**Problem requirements**
Your task is to find every line in the records that holds the string "checkmark" and copy it.

Stored records:

********************

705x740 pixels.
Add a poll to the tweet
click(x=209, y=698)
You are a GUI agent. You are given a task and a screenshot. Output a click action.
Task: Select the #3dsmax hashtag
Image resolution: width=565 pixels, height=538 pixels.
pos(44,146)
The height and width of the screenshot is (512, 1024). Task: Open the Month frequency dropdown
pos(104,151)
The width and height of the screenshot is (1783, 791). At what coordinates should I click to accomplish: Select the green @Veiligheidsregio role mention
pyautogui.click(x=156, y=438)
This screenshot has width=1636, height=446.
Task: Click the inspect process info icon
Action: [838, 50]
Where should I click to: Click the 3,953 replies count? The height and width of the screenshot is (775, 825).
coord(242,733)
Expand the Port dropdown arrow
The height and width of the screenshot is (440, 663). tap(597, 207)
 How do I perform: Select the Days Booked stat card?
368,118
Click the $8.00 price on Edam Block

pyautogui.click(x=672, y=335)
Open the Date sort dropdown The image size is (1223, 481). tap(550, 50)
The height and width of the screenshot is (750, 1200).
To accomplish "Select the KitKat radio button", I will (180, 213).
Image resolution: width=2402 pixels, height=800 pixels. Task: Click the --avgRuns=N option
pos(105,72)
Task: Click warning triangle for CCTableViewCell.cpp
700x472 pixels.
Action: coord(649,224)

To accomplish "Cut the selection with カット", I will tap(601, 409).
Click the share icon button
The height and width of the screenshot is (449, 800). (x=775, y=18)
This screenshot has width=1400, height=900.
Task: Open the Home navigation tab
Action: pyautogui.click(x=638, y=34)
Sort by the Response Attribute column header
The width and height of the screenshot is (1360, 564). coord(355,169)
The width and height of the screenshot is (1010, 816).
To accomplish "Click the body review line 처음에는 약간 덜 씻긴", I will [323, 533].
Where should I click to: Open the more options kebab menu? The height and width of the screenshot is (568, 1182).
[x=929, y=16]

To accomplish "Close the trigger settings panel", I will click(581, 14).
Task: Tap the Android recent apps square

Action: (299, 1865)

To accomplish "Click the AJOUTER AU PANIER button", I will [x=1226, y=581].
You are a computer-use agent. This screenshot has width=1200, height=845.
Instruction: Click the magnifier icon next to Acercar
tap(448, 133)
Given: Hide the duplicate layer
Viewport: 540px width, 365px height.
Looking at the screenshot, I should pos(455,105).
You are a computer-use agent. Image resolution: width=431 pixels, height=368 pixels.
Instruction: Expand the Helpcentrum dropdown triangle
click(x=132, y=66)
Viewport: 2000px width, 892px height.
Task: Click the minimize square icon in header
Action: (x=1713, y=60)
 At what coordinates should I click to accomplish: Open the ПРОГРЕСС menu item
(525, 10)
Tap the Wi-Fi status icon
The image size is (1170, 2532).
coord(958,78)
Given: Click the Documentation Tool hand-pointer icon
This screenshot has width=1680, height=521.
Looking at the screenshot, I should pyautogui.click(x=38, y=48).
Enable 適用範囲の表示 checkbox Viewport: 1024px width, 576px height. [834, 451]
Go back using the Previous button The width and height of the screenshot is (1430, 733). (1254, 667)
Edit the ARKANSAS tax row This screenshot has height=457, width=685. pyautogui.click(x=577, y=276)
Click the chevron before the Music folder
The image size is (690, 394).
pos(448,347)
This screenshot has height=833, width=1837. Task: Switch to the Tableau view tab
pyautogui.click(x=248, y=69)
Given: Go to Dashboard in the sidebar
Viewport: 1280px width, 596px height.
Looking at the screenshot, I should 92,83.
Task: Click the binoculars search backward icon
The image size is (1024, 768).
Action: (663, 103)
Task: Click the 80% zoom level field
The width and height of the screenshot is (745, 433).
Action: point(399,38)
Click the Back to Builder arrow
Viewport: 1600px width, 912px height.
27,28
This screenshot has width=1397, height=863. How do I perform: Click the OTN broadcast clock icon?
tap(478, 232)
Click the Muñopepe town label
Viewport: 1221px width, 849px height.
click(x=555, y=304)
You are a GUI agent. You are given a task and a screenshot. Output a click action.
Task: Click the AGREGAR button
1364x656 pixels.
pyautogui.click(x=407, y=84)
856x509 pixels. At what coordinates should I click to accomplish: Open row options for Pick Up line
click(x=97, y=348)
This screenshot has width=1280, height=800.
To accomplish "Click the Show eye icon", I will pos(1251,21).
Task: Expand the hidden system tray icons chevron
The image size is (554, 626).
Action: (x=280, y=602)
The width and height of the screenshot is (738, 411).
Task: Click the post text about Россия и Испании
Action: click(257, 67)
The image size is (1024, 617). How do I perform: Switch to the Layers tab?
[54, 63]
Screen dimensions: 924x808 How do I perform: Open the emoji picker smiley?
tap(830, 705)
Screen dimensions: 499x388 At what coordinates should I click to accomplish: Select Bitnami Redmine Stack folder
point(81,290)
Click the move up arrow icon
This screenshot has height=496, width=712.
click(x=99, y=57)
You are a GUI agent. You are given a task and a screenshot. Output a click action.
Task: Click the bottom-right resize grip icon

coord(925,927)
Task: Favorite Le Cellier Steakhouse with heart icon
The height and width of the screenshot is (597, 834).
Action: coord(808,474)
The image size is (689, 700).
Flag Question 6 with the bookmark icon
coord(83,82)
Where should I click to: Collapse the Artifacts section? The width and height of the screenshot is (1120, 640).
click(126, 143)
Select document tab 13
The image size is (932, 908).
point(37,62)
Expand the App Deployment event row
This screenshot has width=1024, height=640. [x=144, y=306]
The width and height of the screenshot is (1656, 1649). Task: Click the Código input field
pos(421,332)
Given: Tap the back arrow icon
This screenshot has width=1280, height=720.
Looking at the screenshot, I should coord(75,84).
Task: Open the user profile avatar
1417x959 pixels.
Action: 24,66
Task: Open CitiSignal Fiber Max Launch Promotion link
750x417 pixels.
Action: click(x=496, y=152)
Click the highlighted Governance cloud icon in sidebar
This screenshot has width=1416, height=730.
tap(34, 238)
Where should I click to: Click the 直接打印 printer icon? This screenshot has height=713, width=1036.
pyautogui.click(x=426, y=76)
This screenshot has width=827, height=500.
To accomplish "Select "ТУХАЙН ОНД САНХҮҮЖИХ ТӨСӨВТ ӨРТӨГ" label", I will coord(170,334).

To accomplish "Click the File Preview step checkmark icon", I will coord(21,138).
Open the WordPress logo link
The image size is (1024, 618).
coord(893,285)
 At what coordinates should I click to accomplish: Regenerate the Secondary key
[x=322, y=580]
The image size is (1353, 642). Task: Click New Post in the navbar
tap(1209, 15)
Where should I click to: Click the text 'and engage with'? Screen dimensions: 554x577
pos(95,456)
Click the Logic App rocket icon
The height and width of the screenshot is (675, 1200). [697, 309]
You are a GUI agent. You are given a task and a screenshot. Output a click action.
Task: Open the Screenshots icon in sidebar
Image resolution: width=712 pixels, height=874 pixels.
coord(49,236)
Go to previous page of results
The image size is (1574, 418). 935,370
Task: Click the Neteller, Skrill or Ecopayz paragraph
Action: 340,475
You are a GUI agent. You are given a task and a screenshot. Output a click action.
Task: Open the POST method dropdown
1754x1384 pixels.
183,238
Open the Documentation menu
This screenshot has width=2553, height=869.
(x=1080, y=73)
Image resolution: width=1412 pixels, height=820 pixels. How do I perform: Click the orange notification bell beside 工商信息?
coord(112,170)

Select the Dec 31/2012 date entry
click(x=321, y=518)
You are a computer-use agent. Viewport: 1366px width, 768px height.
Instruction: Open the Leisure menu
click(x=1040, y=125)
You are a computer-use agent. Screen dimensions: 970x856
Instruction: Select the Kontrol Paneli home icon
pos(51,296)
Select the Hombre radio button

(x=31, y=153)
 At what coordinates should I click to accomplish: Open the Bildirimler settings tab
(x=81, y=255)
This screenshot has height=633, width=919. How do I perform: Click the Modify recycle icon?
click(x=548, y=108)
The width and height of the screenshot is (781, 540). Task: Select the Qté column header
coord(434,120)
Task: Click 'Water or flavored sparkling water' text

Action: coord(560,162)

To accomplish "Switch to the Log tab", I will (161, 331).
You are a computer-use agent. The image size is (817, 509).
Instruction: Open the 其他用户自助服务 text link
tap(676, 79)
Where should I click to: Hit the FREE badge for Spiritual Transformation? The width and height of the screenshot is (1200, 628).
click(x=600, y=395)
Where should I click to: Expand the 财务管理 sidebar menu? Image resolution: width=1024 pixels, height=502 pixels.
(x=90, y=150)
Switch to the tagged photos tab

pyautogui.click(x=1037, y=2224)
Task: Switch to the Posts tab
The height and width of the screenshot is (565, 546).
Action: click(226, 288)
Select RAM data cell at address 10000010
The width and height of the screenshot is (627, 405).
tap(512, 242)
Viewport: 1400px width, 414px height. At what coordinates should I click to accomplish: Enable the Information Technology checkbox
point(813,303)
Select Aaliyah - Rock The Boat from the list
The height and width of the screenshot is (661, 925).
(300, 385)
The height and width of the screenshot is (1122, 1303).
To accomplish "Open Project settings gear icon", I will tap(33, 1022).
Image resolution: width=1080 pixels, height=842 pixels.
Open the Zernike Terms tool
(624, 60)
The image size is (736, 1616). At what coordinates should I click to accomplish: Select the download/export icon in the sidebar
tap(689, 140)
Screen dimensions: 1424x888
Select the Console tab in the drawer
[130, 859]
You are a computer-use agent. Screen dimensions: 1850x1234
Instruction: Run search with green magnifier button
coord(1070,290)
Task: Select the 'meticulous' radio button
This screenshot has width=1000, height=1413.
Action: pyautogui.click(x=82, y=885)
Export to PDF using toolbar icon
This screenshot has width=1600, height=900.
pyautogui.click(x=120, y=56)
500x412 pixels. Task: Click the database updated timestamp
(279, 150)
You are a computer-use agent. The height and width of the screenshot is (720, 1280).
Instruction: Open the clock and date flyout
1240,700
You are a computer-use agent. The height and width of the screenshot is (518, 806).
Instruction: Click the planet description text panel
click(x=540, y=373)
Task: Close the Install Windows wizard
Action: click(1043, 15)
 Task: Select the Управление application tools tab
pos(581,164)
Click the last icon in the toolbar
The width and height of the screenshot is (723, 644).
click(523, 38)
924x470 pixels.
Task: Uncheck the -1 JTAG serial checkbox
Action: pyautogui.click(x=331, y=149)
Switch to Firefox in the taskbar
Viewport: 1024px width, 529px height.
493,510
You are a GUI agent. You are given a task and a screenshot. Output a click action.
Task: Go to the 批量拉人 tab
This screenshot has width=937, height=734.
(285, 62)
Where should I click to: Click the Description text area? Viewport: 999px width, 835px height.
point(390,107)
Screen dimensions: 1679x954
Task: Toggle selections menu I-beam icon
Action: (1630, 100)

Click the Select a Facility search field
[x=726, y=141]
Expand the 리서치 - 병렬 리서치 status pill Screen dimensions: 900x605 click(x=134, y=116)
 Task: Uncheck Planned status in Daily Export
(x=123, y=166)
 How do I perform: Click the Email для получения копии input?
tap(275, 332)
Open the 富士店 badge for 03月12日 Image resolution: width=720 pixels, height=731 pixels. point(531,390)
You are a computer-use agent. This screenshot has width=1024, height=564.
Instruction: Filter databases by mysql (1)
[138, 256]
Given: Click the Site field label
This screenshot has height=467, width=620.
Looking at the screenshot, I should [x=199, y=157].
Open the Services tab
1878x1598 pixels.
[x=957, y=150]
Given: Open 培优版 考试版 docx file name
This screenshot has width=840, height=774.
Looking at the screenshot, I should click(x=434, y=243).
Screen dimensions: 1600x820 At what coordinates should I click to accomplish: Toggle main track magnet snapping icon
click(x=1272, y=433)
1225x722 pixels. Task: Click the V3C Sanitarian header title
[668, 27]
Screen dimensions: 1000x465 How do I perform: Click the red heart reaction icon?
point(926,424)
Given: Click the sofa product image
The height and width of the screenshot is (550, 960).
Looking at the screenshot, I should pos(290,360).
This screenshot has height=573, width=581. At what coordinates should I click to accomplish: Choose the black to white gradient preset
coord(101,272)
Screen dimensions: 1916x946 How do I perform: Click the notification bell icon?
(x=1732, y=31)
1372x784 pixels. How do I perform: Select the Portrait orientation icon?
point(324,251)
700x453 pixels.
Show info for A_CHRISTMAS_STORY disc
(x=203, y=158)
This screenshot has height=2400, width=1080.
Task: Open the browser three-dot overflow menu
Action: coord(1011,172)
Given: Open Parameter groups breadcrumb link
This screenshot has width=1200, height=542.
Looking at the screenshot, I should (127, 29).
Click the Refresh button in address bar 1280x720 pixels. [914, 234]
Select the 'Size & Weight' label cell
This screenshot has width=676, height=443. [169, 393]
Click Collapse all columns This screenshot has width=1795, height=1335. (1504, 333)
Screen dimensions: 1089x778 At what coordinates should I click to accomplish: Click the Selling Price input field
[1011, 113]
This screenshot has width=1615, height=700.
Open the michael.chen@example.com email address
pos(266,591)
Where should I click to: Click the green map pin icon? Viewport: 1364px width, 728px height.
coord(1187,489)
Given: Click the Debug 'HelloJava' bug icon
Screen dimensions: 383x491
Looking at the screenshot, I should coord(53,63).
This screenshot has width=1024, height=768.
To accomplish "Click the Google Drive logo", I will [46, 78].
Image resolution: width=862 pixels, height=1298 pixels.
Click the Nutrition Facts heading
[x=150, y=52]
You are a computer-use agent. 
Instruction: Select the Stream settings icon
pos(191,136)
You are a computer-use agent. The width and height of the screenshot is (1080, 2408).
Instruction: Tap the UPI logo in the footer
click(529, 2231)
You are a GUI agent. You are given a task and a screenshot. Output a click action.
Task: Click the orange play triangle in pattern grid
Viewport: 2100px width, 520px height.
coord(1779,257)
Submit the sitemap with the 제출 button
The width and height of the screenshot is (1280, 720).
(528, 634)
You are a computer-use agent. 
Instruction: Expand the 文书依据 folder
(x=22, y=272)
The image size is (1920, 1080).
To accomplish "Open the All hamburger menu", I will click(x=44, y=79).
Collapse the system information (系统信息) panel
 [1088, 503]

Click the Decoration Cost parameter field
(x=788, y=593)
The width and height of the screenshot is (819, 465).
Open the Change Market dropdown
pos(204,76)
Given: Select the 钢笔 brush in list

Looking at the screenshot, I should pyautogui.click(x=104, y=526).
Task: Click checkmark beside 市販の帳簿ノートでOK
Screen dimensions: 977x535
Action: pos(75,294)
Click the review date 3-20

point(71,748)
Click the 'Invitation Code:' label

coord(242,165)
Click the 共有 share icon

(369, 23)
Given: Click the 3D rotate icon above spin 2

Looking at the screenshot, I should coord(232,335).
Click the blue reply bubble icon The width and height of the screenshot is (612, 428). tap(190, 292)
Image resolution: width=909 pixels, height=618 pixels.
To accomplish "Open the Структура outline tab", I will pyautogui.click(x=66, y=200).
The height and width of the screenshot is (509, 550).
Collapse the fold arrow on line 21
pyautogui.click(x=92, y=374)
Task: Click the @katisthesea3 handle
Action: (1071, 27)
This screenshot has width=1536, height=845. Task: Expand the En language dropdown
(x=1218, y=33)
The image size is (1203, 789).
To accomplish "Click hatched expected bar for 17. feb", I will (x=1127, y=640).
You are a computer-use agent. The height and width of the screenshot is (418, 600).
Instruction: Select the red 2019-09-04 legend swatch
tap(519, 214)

********************

**Response to this task**
To accomplish "Click the File Preview step checkmark icon", I will coord(21,138).
Task: Click checkmark beside 市販の帳簿ノートでOK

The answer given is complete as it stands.